PROBLEM TO WORK ON |
Write down the lines exactly as they appear, from the one that contains "Click the $5.59 service fee amount" through the final line of the records, so that both ends are kept and no pictures come along.
|---|
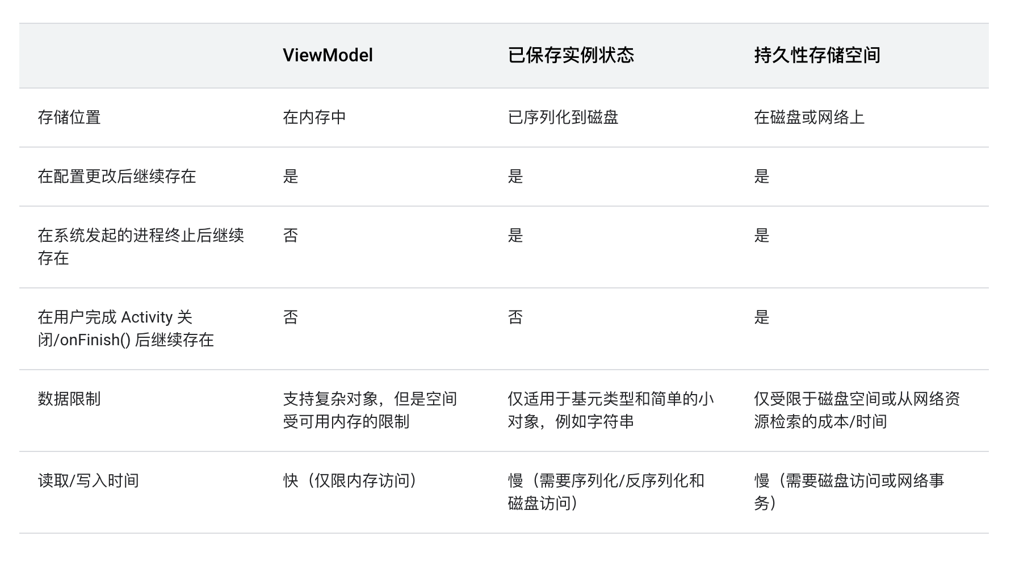Click the 已保存实例状态 column header

click(571, 55)
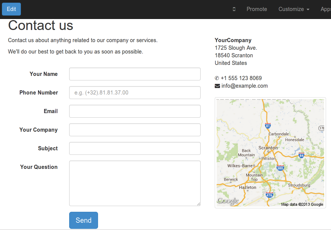Click the telephone icon beside the phone number
Image resolution: width=331 pixels, height=230 pixels.
[217, 79]
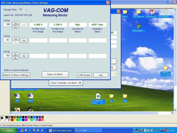Open the TIS_Office PL folder icon
This screenshot has width=177, height=133.
138,12
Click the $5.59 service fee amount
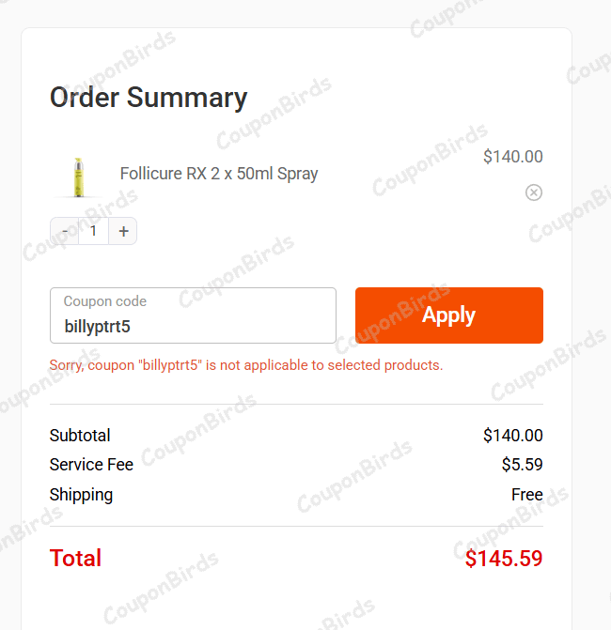 click(522, 465)
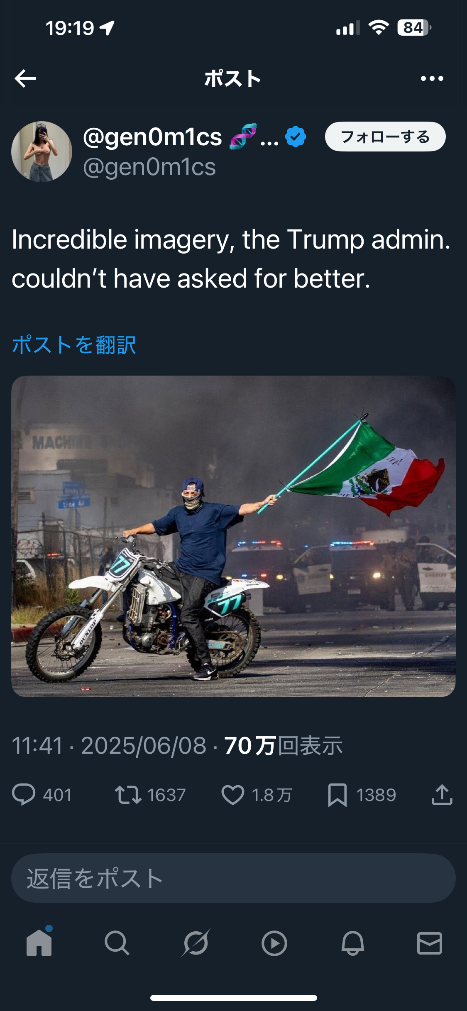Open the Mexican flag motorcycle photo
The image size is (467, 1011).
pyautogui.click(x=233, y=536)
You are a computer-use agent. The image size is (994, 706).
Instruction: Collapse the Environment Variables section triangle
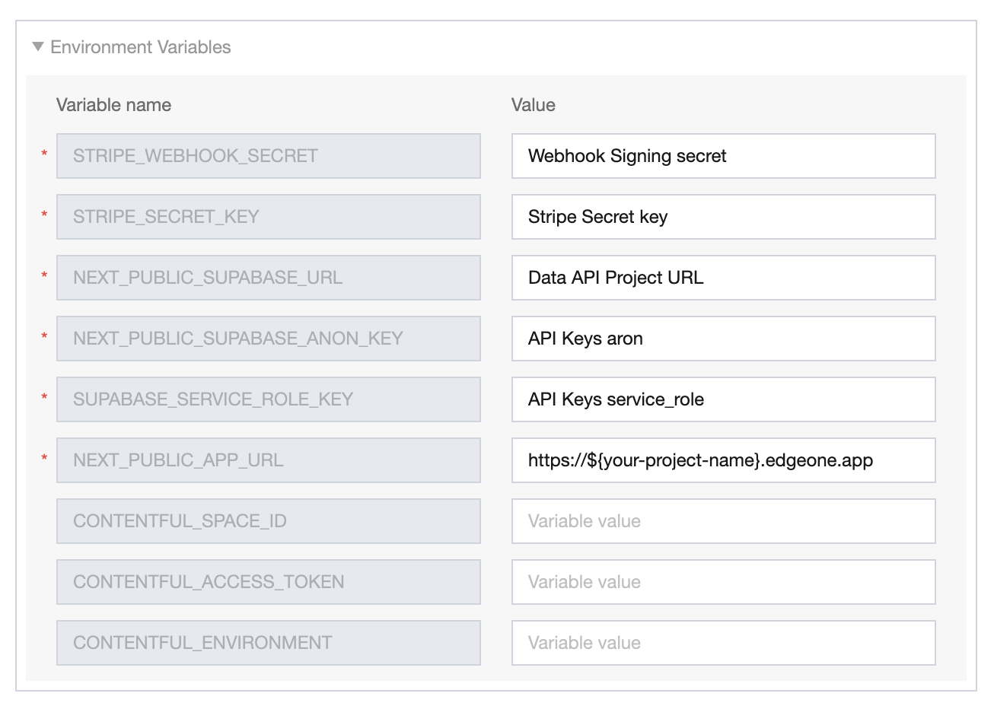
|---|
RESULT BELOW |
Click the $5.59 service fee amount
 click(522, 465)
Open the Mexican flag motorcycle photo
The image size is (467, 1011).
pyautogui.click(x=233, y=536)
You are a computer-use agent. The image size is (994, 706).
Instruction: Collapse the Environment Variables section triangle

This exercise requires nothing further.